Word and element location data
┄┄┄┄┄┄┄┄┄┄┄┄┄┄┄┄┄┄┄┄
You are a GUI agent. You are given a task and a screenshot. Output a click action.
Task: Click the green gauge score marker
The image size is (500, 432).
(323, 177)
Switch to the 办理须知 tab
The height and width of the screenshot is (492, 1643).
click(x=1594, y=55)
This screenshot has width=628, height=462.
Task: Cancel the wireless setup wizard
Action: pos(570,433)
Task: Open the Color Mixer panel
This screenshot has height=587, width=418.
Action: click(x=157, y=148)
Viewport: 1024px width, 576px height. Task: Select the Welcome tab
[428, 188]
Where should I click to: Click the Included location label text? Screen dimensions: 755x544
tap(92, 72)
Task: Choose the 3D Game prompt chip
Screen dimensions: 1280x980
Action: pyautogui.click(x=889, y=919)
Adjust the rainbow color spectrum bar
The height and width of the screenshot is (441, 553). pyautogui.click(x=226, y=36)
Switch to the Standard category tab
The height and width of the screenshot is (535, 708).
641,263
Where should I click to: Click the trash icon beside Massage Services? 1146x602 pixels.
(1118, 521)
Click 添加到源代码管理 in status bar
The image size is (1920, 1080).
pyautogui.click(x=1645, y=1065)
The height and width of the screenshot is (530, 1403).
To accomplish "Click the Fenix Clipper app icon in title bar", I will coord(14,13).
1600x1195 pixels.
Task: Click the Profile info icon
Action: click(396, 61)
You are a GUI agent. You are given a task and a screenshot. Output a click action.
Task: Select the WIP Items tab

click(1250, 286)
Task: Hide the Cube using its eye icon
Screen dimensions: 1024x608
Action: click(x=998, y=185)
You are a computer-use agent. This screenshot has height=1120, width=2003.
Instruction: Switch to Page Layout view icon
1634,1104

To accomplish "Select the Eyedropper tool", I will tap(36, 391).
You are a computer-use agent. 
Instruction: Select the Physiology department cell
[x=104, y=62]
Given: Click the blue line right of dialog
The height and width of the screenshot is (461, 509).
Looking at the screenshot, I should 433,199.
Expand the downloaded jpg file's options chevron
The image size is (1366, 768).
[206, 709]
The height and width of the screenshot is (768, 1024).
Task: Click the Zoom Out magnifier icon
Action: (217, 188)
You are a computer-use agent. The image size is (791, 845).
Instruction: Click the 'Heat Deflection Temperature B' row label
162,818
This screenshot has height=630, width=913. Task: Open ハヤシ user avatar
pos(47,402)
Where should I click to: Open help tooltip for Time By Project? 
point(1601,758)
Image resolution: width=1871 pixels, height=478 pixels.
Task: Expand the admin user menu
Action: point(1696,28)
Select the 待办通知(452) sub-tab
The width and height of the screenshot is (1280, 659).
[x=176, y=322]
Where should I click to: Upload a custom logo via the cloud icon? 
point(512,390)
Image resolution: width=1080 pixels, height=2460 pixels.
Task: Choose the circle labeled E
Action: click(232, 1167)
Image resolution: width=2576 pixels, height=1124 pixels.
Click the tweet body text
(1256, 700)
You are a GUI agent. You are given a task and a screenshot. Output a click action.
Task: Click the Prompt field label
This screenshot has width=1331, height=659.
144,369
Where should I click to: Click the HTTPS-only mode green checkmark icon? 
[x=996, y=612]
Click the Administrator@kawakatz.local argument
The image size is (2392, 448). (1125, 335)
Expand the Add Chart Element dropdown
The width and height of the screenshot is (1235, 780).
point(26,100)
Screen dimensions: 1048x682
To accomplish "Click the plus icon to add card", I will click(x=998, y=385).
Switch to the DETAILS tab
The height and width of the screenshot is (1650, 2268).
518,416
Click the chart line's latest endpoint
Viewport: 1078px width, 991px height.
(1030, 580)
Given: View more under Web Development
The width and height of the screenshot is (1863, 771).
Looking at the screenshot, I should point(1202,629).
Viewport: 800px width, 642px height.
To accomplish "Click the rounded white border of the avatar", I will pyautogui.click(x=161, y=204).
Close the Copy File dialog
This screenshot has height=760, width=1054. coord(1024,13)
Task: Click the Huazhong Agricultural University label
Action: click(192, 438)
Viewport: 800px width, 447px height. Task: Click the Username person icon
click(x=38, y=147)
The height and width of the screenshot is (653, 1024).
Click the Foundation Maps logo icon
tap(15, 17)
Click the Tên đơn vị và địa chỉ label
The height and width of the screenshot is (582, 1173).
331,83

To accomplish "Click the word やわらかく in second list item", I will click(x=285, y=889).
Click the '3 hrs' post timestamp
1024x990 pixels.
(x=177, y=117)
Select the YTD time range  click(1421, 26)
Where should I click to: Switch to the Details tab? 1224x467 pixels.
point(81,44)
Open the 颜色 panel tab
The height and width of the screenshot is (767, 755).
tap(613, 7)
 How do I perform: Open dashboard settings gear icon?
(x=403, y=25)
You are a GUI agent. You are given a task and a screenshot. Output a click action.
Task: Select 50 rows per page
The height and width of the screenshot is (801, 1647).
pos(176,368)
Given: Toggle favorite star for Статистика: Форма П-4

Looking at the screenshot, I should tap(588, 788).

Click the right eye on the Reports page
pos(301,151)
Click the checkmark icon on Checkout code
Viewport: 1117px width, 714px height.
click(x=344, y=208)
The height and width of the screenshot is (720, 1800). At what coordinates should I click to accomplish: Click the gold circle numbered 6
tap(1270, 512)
┄┄┄┄┄┄┄┄┄┄┄┄┄┄┄┄┄┄┄┄
_Goal:_
Reproduce all of the material above, swapping the phrase "Color Mixer" for "Color Picker" and leaving everything else unchanged.

_Solution to this task:_
You are a GUI agent. You are given a task and a screenshot. Output a click action.
Task: Click the green gauge score marker
The image size is (500, 432).
(323, 177)
Switch to the 办理须知 tab
The height and width of the screenshot is (492, 1643).
click(x=1594, y=55)
This screenshot has width=628, height=462.
Task: Cancel the wireless setup wizard
Action: pos(570,433)
Task: Open the Color Picker panel
This screenshot has height=587, width=418.
Action: click(x=157, y=148)
Viewport: 1024px width, 576px height. Task: Select the Welcome tab
[428, 188]
Where should I click to: Click the Included location label text? Screen dimensions: 755x544
tap(92, 72)
Task: Choose the 3D Game prompt chip
Screen dimensions: 1280x980
Action: pyautogui.click(x=889, y=919)
Adjust the rainbow color spectrum bar
The height and width of the screenshot is (441, 553). pyautogui.click(x=226, y=36)
Switch to the Standard category tab
The height and width of the screenshot is (535, 708).
641,263
Where should I click to: Click the trash icon beside Massage Services? 1146x602 pixels.
(1118, 521)
Click 添加到源代码管理 in status bar
The image size is (1920, 1080).
pyautogui.click(x=1645, y=1065)
The height and width of the screenshot is (530, 1403).
To accomplish "Click the Fenix Clipper app icon in title bar", I will coord(14,13).
1600x1195 pixels.
Task: Click the Profile info icon
Action: click(396, 61)
You are a GUI agent. You are given a task and a screenshot. Output a click action.
Task: Select the WIP Items tab

click(1250, 286)
Task: Hide the Cube using its eye icon
Screen dimensions: 1024x608
Action: click(x=998, y=185)
You are a computer-use agent. This screenshot has height=1120, width=2003.
Instruction: Switch to Page Layout view icon
1634,1104

To accomplish "Select the Eyedropper tool", I will tap(36, 391).
You are a computer-use agent. 
Instruction: Select the Physiology department cell
[x=104, y=62]
Given: Click the blue line right of dialog
The height and width of the screenshot is (461, 509).
Looking at the screenshot, I should 433,199.
Expand the downloaded jpg file's options chevron
The image size is (1366, 768).
[206, 709]
The height and width of the screenshot is (768, 1024).
Task: Click the Zoom Out magnifier icon
Action: (217, 188)
You are a computer-use agent. The image size is (791, 845).
Instruction: Click the 'Heat Deflection Temperature B' row label
162,818
This screenshot has height=630, width=913. Task: Open ハヤシ user avatar
pos(47,402)
Where should I click to: Open help tooltip for Time By Project? 
point(1601,758)
Image resolution: width=1871 pixels, height=478 pixels.
Task: Expand the admin user menu
Action: point(1696,28)
Select the 待办通知(452) sub-tab
The width and height of the screenshot is (1280, 659).
[x=176, y=322]
Where should I click to: Upload a custom logo via the cloud icon? 
point(512,390)
Image resolution: width=1080 pixels, height=2460 pixels.
Task: Choose the circle labeled E
Action: click(232, 1167)
Image resolution: width=2576 pixels, height=1124 pixels.
Click the tweet body text
(1256, 700)
You are a GUI agent. You are given a task and a screenshot. Output a click action.
Task: Click the Prompt field label
This screenshot has width=1331, height=659.
144,369
Where should I click to: Click the HTTPS-only mode green checkmark icon? 
[x=996, y=612]
Click the Administrator@kawakatz.local argument
The image size is (2392, 448). (1125, 335)
Expand the Add Chart Element dropdown
The width and height of the screenshot is (1235, 780).
point(26,100)
Screen dimensions: 1048x682
To accomplish "Click the plus icon to add card", I will click(x=998, y=385).
Switch to the DETAILS tab
The height and width of the screenshot is (1650, 2268).
518,416
Click the chart line's latest endpoint
Viewport: 1078px width, 991px height.
(1030, 580)
Given: View more under Web Development
The width and height of the screenshot is (1863, 771).
Looking at the screenshot, I should point(1202,629).
Viewport: 800px width, 642px height.
To accomplish "Click the rounded white border of the avatar", I will pyautogui.click(x=161, y=204).
Close the Copy File dialog
This screenshot has height=760, width=1054. coord(1024,13)
Task: Click the Huazhong Agricultural University label
Action: click(192, 438)
Viewport: 800px width, 447px height. Task: Click the Username person icon
click(x=38, y=147)
The height and width of the screenshot is (653, 1024).
Click the Foundation Maps logo icon
tap(15, 17)
Click the Tên đơn vị và địa chỉ label
The height and width of the screenshot is (582, 1173).
331,83

To accomplish "Click the word やわらかく in second list item", I will click(x=285, y=889).
Click the '3 hrs' post timestamp
1024x990 pixels.
(x=177, y=117)
Select the YTD time range  click(1421, 26)
Where should I click to: Switch to the Details tab? 1224x467 pixels.
point(81,44)
Open the 颜色 panel tab
The height and width of the screenshot is (767, 755).
tap(613, 7)
 How do I perform: Open dashboard settings gear icon?
(x=403, y=25)
You are a GUI agent. You are given a task and a screenshot. Output a click action.
Task: Select 50 rows per page
The height and width of the screenshot is (801, 1647).
pos(176,368)
Given: Toggle favorite star for Статистика: Форма П-4

Looking at the screenshot, I should tap(588, 788).

Click the right eye on the Reports page
pos(301,151)
Click the checkmark icon on Checkout code
Viewport: 1117px width, 714px height.
click(x=344, y=208)
The height and width of the screenshot is (720, 1800). At what coordinates should I click to accomplish: Click the gold circle numbered 6
tap(1270, 512)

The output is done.